『三国志』魏書の第三十巻は、烏丸鮮卑伝と東夷伝の二部構成になっている。本来はともに東胡と呼ばれた烏丸と鮮卑が一部を成すのは至当である。では東夷としてまとめられた諸集団には、他とは異なる共通の特徴が有ったのか、それともただ「その他大勢」とされたに過ぎないのだろうか。この点について陳寿は多くを語ってはいない。

 『後漢書』東夷列伝は、「とは柢の意味だ(夷者柢也)」と記している。柢とは根本のことであり、万物の生じる所である。「だから、その性格は従順で、導き易く、君子が有れば、不死の国なのだ」と范曄は謂う。そして「東夷はほとんど土著」だとする。土著とは定住のことである。要するに、騎馬民族の様にあちこちと駆け巡って把握しにくい集団とは異なり、中国人と共通の基礎的な習俗を持っている、という見方をしている。「飲酒・歌舞を好み、或いは弁や錦を着け、器は俎豆(由緒正しい祭器)を用いる。中国が礼を失うとき、これを四夷に求めるとは、このことだ」と続く。

 孟子の言葉に「帝舜は諸馮で生まれ、負夏に遷り、鳴條で亡くなられた、東夷の人だ。文王は岐周で生まれ、畢郢で亡くなられた、西夷の人だ」と伝える。范曄は「四夷を蛮・夷・戎・狄と称するのは、諸侯に公・侯・伯・子・男と号する様なものだ」と謂う。古代中国人は、自ら文明の中心と信じ、四夷を遅れた存在とみなした。しかし、進歩の代償として、太古には持っていた礼儀や道徳を今や失いつつあると感じており、その遺存を外地に求めた。そうした暗愁や渇仰は、特に東夷に投影されていたのである。

 東夷に関係するらしい記述が史書に現れる初めは、黄帝に始まる五帝の四代目、堯の時代である。『史記』五帝本紀によると、堯は羲仲に命じて、嵎夷の暘谷という土地に住まわせ、敬んで日の出を導き、春の農事がつつがなく行える様にさせた。『後漢書』は、そこは日の出る所だろうと謂う。
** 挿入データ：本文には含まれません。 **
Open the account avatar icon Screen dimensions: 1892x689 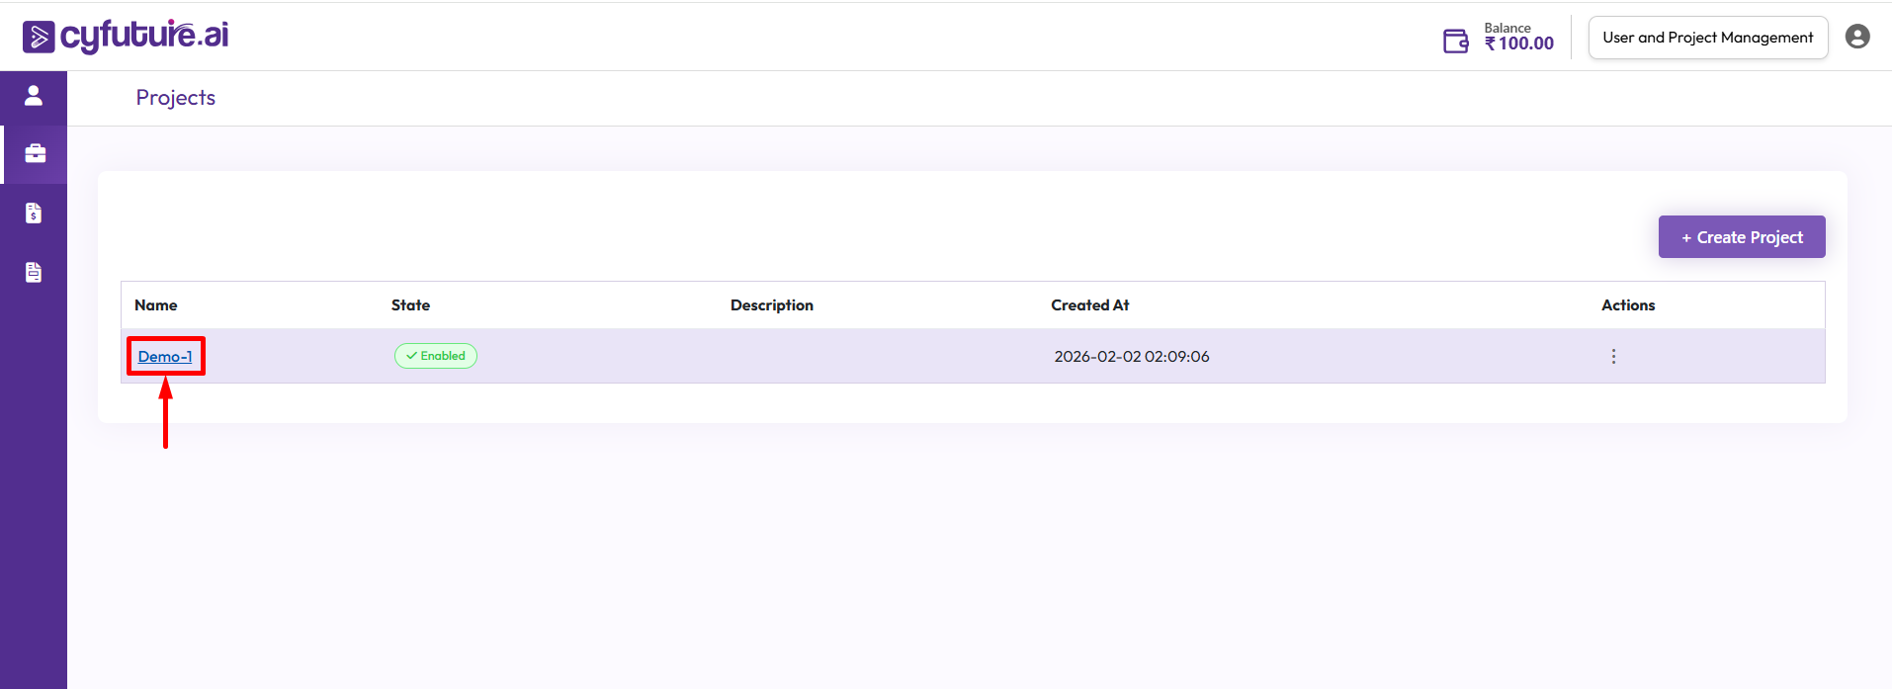tap(1857, 37)
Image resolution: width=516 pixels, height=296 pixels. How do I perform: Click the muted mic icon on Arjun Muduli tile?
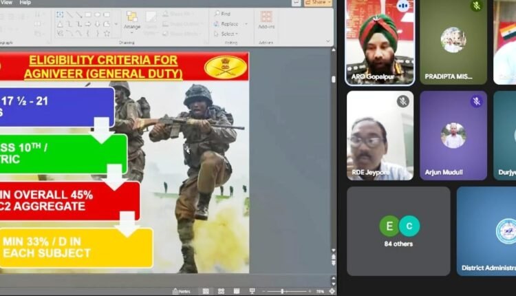click(x=476, y=102)
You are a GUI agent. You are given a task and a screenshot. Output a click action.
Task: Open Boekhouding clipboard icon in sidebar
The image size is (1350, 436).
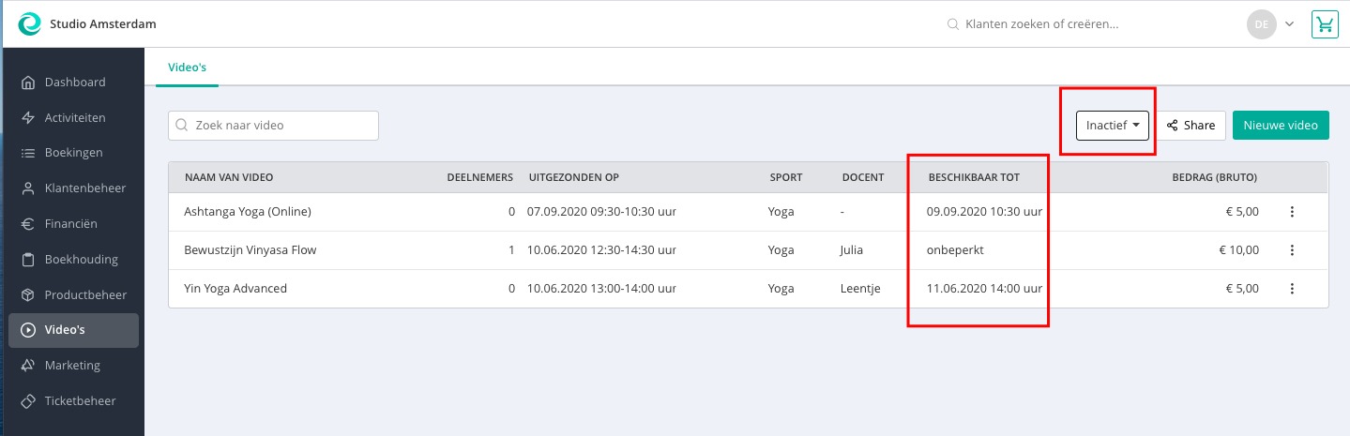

 五帝の後を継いだ夏王朝の三代目、太康が政治を誤ると、夷人は始めて叛いた。六代目の少康が立ってからは、代々王化に服し、楽舞を奉納した。少康の庶子の一人が会稽に封じられ、土地の習俗に従って文身断髪し、草むらを拓いて邑を営んだ。これが越王勾践の祖先だと伝えられている。夏の最後の帝桀は徳に務めず、暴虐を働いたので、諸夷も内地を侵犯し、殷の湯王は革命をすると、これを討って平定した。殷の仲丁の時、藍夷が侵入した。この後は或るときは服ろい或るときは叛いた。三百年あまりが過ぎ、武乙はまた悪王で、東夷は次第に盛んになり、その一部は淮や岱に遷り、段々と中原に住む様にもなった。

 殷の時代、周の古公亶父に太伯・虞仲・季歴の三人の子が有った。季歴に昌が生まれると、古公はやがて昌が国を興隆させると予感し、末子の季歴に位を継がせ、昌に伝えたいと望んだ。太伯と虞仲は父の心を察して荊蛮の地に奔り、やはり文身断髪をして周に戻らないことを示した。太伯はその土地の千戸あまりを治め、国を句呉と号した。太伯が死ぬと、子が無く、仲雍が継いだ。これが呉王夫差の先祖だと伝えられている。昌は後の文王である。

 周の武王が殷の紂王を滅ぼすと、粛慎が来て石砮・楛矢を献じた。成王の時、管・蔡・武康らが淮夷を率いて叛いたので、周公旦がこれを討ち、東夷の平定に及んだ。康王の時、粛慎が再び訪れた。穆王の時、徐夷が号を騙り、九夷を率いて宗周を指して進み、黄河のほとりまで来た。穆王はその勢いを畏れて、徐の偃王を利用して懐柔させた。穆王は後に楚の文王に令して徐を伐たせた。偃王は武原の東山の麓に逃げたが、その仁義を慕って民衆数万が随従し、その山は徐山と呼ばれる様になった。

 厲王は暴虐傲慢であり、淮夷が侵陵し、これを虢仲に討たせたが、打ち勝てなかった。後に宣王が召公に命じてこれを平定させた。幽王は褒姒を溺愛して綱紀を乱し、四夷の侵犯を招いた。斉の桓公が覇業を修めると、これを打ち払い却け、楚の霊王が申に会同すると、また来て盟誓を行い、越が琅邪に遷都すると、その征戦に加わった。

 その頃、孔子は、中国が乱れて道が行われないので、むしろ九夷の地に移り住もうと望んだ。或るひとが「そんな僻地でどうなさる」と問うと、孔子は「君子がそこにおれば、どうして僻地だなどということがあろう」と答えた。